• _Task brief_:
Copy out exactly the lines from the first line of the material below through the line containing "Task: Click column border between 3 and 600", and nothing beyond them.

• _Dataset entries_:
=== Section Start ===
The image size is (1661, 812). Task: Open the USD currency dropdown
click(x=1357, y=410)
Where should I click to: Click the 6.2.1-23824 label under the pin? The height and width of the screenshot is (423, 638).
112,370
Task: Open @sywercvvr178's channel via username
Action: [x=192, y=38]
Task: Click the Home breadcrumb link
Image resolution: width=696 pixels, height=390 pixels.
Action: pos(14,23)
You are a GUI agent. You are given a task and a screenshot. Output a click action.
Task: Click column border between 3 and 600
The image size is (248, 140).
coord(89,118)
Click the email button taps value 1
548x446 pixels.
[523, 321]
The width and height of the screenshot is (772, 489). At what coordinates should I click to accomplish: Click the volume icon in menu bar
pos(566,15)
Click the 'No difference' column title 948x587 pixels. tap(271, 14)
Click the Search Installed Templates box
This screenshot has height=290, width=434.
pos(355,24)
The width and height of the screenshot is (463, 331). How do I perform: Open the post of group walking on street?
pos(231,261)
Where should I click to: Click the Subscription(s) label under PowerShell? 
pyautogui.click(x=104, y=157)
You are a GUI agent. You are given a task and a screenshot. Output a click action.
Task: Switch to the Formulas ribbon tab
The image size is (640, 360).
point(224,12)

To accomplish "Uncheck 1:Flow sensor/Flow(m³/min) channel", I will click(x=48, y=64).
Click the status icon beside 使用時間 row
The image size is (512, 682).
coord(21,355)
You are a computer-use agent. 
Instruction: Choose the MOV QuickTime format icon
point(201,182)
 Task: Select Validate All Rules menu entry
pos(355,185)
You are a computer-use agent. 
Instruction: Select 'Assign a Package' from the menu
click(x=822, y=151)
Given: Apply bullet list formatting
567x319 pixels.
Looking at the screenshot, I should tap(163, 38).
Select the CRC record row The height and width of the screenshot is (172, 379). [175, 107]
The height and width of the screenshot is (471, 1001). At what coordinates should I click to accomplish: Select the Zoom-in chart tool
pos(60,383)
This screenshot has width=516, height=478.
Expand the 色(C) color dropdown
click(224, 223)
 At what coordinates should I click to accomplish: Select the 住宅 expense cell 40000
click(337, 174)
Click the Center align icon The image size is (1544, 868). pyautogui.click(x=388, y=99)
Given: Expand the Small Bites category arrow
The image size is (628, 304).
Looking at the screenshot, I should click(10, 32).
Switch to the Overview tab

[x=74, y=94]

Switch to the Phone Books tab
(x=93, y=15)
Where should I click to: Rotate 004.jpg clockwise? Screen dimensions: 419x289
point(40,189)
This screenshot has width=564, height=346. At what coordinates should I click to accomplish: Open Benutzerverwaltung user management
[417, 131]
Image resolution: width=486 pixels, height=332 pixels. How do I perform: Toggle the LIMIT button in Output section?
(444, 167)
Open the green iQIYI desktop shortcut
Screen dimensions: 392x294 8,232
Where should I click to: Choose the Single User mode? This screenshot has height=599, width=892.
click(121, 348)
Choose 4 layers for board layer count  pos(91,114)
=== Section End ===
• _Written response_:
The image size is (1661, 812). Task: Open the USD currency dropdown
click(x=1357, y=410)
Where should I click to: Click the 6.2.1-23824 label under the pin? The height and width of the screenshot is (423, 638).
112,370
Task: Open @sywercvvr178's channel via username
Action: [x=192, y=38]
Task: Click the Home breadcrumb link
Image resolution: width=696 pixels, height=390 pixels.
Action: pos(14,23)
You are a GUI agent. You are given a task and a screenshot. Output a click action.
Task: Click column border between 3 and 600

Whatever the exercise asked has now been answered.